Why on earth did you even
Why on earth did you even talk to your bf after that performance? He has no consideration for you, insults you, disrepects you and does it in front of his kids to boot! When he left saying he was choosing his kids over you, you should have changed the locks post haste and not let him back.
Thank goodness you're rid of
Thank goodness you're rid of your fiance's kid! Good job holding firm. Of course, you're still left with the bigger half of the problem - the man who produced and enabled these "demon spawn." I certainly would not marry him until his children are adults and are launched with no chance of returning to your home. And there is no way I would ever combine finances with him. Frankly, I would not want to be with him at all based on your description of events, but if you must, at least protect yourself from the kids and resign yourself to the fact he does not respect or prioritize you.
That night was an isolated incident
The reason I never kicked my fiance out is because that is the first time in 3 1/2 yrs he has ever called me a name. And I was being a bitch that night. I have never seen him so mad.
Usually when these type of fight occur its "I refuse to choose between you and my kids". And he still says that today, now that he is calm.
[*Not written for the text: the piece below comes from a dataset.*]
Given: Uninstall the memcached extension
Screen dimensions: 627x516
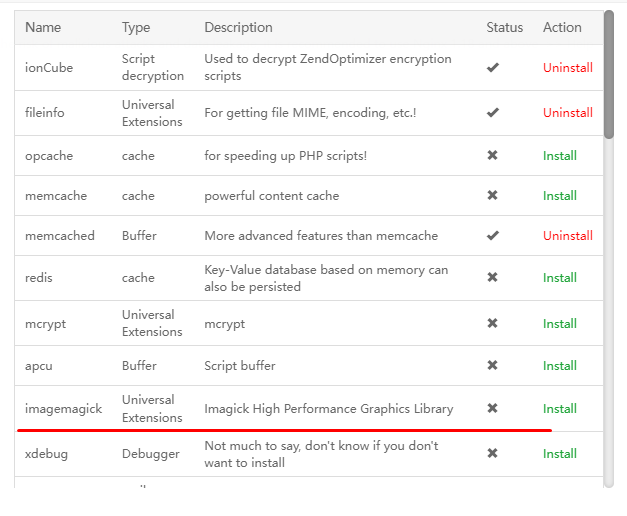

I did give him the ring back over the other issues we were fighting over this week, the financial ones. I have yet to ask for it back. I basicly told him I was not a priority since he didnt follow through and because of that the wedding is off. What happened is he was coming into his tax money and he was going to give me money to set aside for wedding expenses. It was his idea and then didnt do it and the money is gone. His grown son would have been on the streets several states away if he wouldn't have bailed him out. I understand that. I don't think I could leave one of my kids homeless but he didnt talk to me about it because he knew I would say he is an adult and made his own bad choices. This all stems from trouble he got into and having to finish his probation time in another state so just bringing him home is not an option.
As of right now he is trying to be more financially responsible. I told him I need to see change before I am willing to order wedding invites or do any further wedding planning.
As for the demon spawn. He knows I refuse to take responsibility for them. They are biomom's problem. They are not allowed at my home. Except for one exemption, I will add shortly. He also knows if he continues to spoil them and neglect his financial responsibilities toward me and our home there will be hell to pay. Usually I'm pretty relaxed with his finances. I can afford this place on my own. Whatever he contributes I will put in savings anyway. I'm a saver, he is a spender. He did say if I was depending on him with that money for say the mortgage he would have given it to me over bailing his son out. Because that was one of my points on the fact he has said he will contribute to the house but doesn't. I told him the buying little shit for the kids and not helping me with any bills has to stop. Either I come first when it comes to money or he can find and try to afford his own place. Now we will wait and see what happens on pay day.
Ok the exception. SS will have to return to my house to get his shit. One very important piece of his shit he will not find is his Xbox one. No one but me knows where it is. He will not get it back until he removes every piece of dirty clothing and garbage from that stinky room and cleans it. I am expecting a fight with fiance over this. If he does then I'm just going to point out again how he does not make his children take responsibility for anything and that is why they are demon spawn. And I will continue that mantra everytime their names get brought up.
Bet Fiance Does it For SS
Good for you for kicking ungrateful rude SS out!
I wonder if SS will even come back - betting he'll play the victim-card & have daaaddeee bring the XboxOne (and any other essentials) to him, leaving his nasty mess for you to enjoy as a pathetic last-ditch Eff You to you.
Ugh, the entitlement & triangulating.
Considering how your SO has
Considering how your SO has behaved towards you, facilitated and financed his ill behaved spawn... why is he still allowed in your home?